Descartes'e göre insanlar tanrının sürekli yaratımı olmadan var olmadıkları için hazlarımız, acılarımız, duygularımız ve anılarımızın bir gerçekliği yoktur, ancak sürekli bir tür yaratımla temanın yaşayan enerjisi yüceltilebilir. O olmadan insan soğuk, kuru, renksiz ve güçsüz tamamen soyut psikolojik durumlardan oluşan anılar dışında hiçbir şeye sahip olamaz.
İnsanların çoğu dışarıdan birileri tarafından yönetilir. Tıpkı Dünya'nın Güneş etrafında dolanırken izlediği yörüngeyi sorgulamadığı gibi modayı, fikirleri sorgulamadan takip ederiz.
"Benliğini ele geçirme işinde en önemlisi, fikirlerin ve davranışların sağlam alışkanlıklar halinde bağlanmasıdır; öyle bir bağlantı söz konusu olmalıdır ki fikir zihinde ortaya çıktıktan sonra fiil onu bir refleksin kesinliği ve gücüyle izlemelidir."

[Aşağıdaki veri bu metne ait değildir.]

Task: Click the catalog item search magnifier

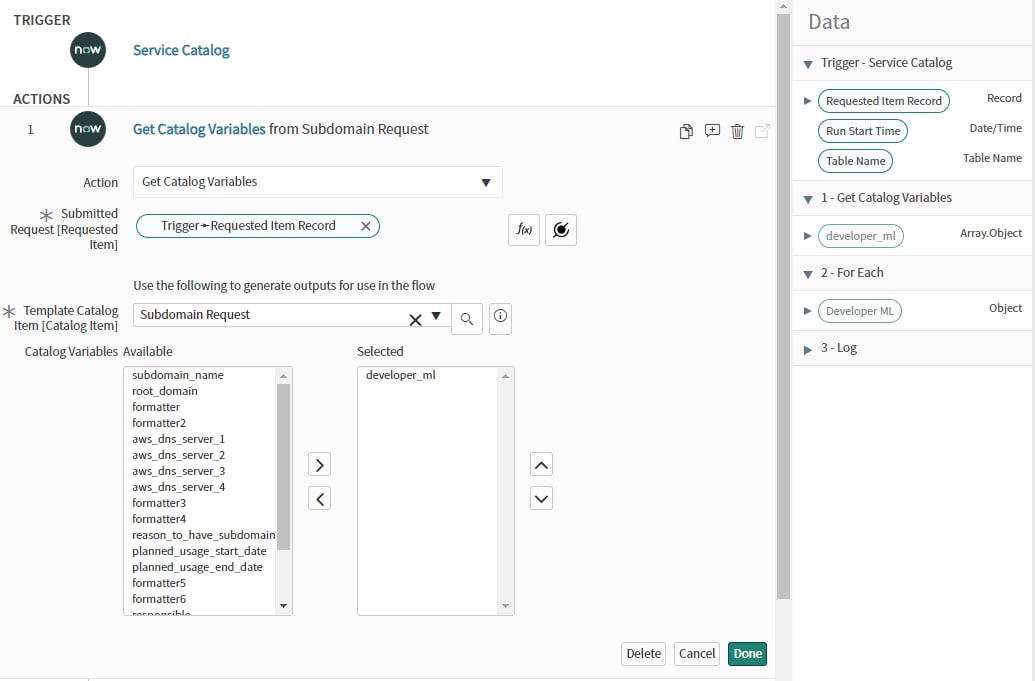Action: pos(467,318)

Katıksız mutluluk kaynağı, en asil ve en enerjik duyguların mimarı şudur: Kendi gücünü hissetmek, iyi eğitilmiş bir insan olmak, çevresine ve ülkesine büyük hizmetler vermek için muhteşem bir şekilde hazırlanmış olmanın gururu. Özgürleşme adına verilen bu savaşta başarısızlıklar da başarı kadar değerlidir. Fakat genel görüşlerden uzaklaşma zamanı artık. Belli iradelere belli davranışları iliştirmek, monte etmek mümkün. Tersine, istenmeyenleri bozmak da mümkün. Buradan da şunu anlıyoruz, insanın kendi kendine iradesini terbiye etmesi mümkün.
"...şimdiki zamana hapsolmuş olsaydık, öngörüsüzce, günübirlik yaşasaydık, her türlü mücadele faydasız olurdu. Fikirlerin, duyguların, tutkuların içimizdeki çatışmasını elimiz kolumuz bağlı izlerdik."
Çalışmak, yapacak başka hiçbir işimizin olmadığı süre zarfında aklımızı, çalışmamızın hedeflerinden başka bir şeyle meşgul olmamaya mecbur bırakmak demektir.